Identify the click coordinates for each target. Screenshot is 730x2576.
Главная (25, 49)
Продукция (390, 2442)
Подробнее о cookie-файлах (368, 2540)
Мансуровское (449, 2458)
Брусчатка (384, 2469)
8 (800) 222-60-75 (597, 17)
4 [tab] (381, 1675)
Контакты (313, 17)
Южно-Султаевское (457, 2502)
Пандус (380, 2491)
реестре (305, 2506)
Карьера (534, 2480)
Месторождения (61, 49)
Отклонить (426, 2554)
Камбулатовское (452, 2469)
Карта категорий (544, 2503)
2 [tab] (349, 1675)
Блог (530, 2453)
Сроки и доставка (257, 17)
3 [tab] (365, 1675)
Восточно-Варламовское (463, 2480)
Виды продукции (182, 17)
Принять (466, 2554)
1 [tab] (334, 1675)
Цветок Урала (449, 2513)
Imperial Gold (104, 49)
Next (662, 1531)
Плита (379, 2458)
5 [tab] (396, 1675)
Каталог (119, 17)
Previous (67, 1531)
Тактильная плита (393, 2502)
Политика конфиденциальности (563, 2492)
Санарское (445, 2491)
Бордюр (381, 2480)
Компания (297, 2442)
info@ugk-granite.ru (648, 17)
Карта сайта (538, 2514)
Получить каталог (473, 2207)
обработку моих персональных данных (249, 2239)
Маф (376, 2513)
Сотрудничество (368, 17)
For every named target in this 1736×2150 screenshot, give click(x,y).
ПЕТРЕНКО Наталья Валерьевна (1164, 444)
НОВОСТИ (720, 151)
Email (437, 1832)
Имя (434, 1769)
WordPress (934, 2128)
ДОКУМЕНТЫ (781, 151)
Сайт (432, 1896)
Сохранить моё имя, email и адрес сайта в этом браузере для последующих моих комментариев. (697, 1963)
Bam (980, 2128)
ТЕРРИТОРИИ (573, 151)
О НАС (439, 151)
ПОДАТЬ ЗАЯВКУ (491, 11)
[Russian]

:::::

▸ **WORK INSTRUCTIONS**
The first line of the records and every line down to the line with "4 [tab] (381, 1675)" must be quoted exactly; leave out all else.

▸ **EXERCISE OUTPUT**
Identify the click coordinates for each target. Screenshot is 730x2576.
Главная (25, 49)
Продукция (390, 2442)
Подробнее о cookie-файлах (368, 2540)
Мансуровское (449, 2458)
Брусчатка (384, 2469)
8 (800) 222-60-75 (597, 17)
4 [tab] (381, 1675)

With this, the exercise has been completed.